[start Available data]

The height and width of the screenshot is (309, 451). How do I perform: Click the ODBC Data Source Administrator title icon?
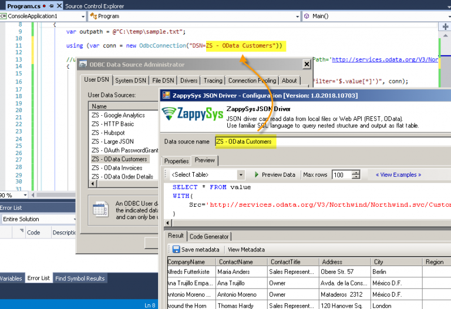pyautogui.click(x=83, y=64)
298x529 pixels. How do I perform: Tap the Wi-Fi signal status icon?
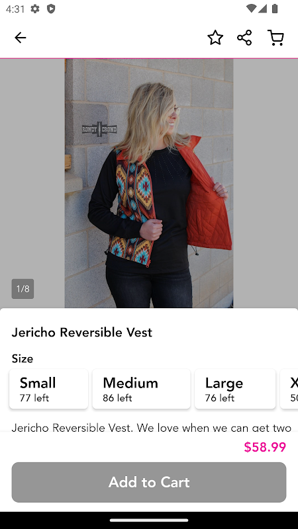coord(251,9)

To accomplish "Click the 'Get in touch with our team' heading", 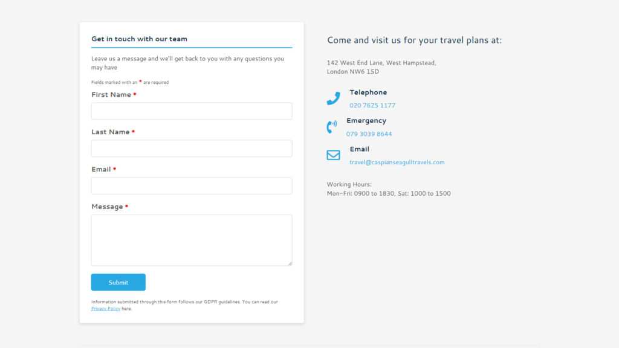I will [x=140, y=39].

[end Available data]

Report how many lines of the material contain the word "perform", with case counting. Give only the number.

2